Figure 7. Validated hit C21orf2 forms a ciliary functional module with NEK1 and SPATA7

(a) Interactions between C21orf2, NEK1 and SPATA7 were identified by tandem affinity purification. The values indicate sequence coverage of identified prey peptides (horizontal) co-purified with specific bait proteins (vertical); see Suppl. Table 8 for details. (b) Reciprocal coimmunoprecipitation of HA-C21orf2 and both NTAP-NEK1, and NTAP-SPATA7 (5% input: panels 1 and 2; immunoprecipitation (IP) assays in panels 3 to 6), but not the negative control HA-LRRK2 (LRR; panels 4 and 6: lanes 2 and 4) following immunoblot (IB) detection of either the HA or FLAG (Strep-tag II-FLAG, NTAP) epitopes. (c) FLAG-NEK1 coimmunoprecipitates wild-type (WT) C21orf2 (panel 4, lane 1; indicated by arrow), but not p.Arg73Pro or p.Leu224Pro mutant C21orf2 (panel 4, lanes 2 & 3) or the negative control HA-LRRK2 (LRR; lanes 4 to 6).

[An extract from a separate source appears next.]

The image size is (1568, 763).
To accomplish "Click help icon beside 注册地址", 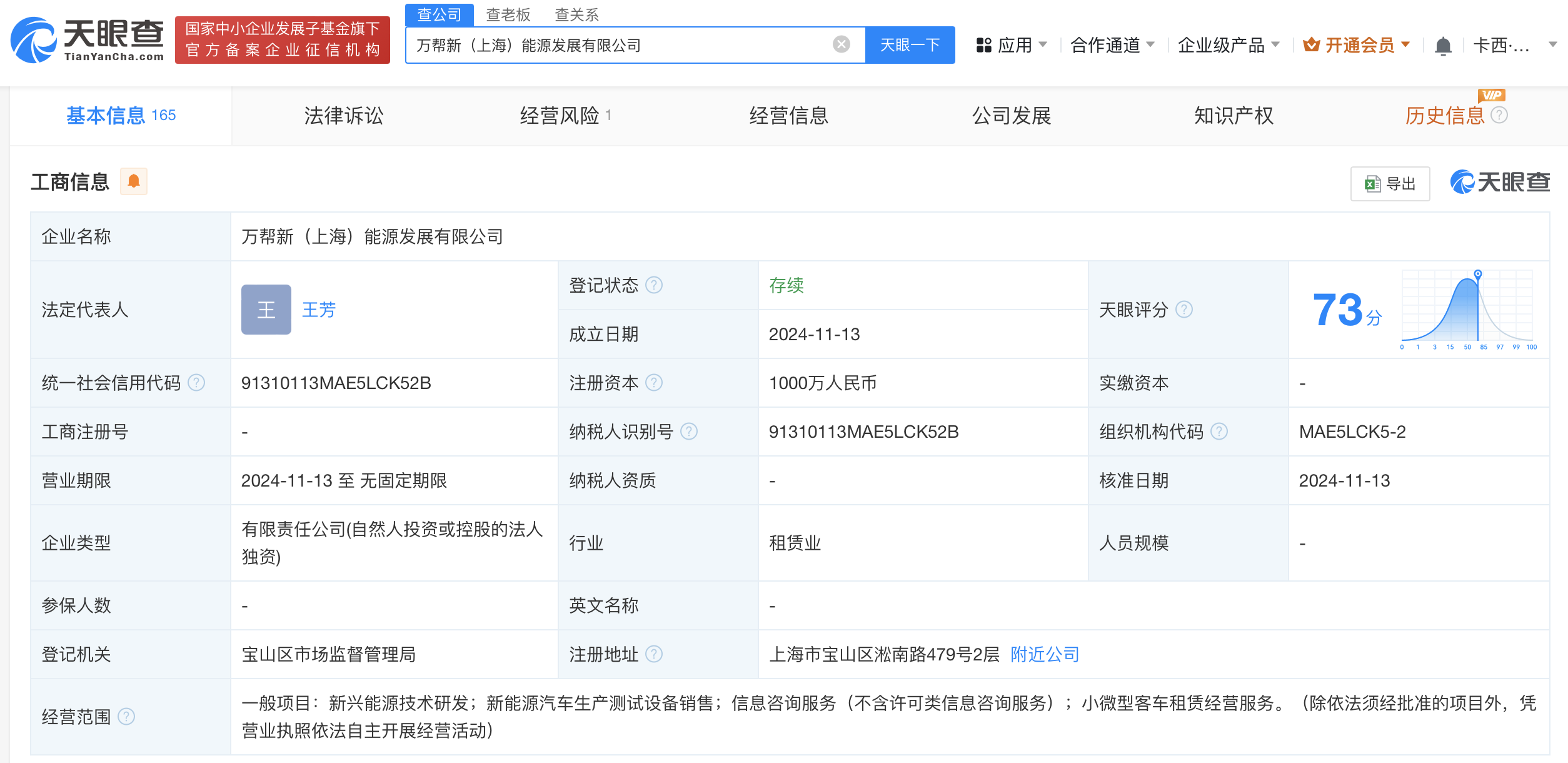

Positive control co-IP (NPHP4-RPGRIP1L) is in lane 7, 10% input is shown in panels 1 and 2 and IP assays in panels 3 to 6. IgG heavy chain (HC) is indicated in panel 4. (d) Antisense morpholino oligonucleotide (MO1) injection against zebrafish nek1 resulted in ciliopathy phenotypes (ventrally curved body axis, hydrocephalus, smaller eyes and otolith defects at 3-4 dpf; upper and middle panels, otoliths indicated by arrowheads; scale bars = 500 or 50 μm, respectively). Lower panels: cartilage visualisation using Alcian Blue staining 4.5 dpf revealed impaired craniofacial cartilage development in nek1 morphants compared to control MO-injected embryos. These defects resembled, but were less severe, than those for zebrafish smo mutant embryos. Scale bar = 200 μm. (e) Co-injection of 1.5ng nek1 MO1 with 150pg human wild-type (WT) C21orf2 RNA (three independent experiments, total n=76 embryos) caused significant but incomplete phenotypic rescue, whereas RNA expressing the C21orf2 missense mutation p.Arg73Pro (C21orf2-p.Arg73Pro; three experiments, total n=72 embryos) rescued less effectively compared to negative control (#). Co-injection of 150pg C21orf2-p.Leu224Pro (three experiments, total n=91 embryos) had a marginal effect on rescue. Significance of pair-wise comparisons with the negative nek1 MO1-only control (#), or other comparisons indicated by braces, are: n.s., not significant; * p<0.05, ** p<0.01, **** p<0.0001 (unpaired two-tailed Student’s t-test).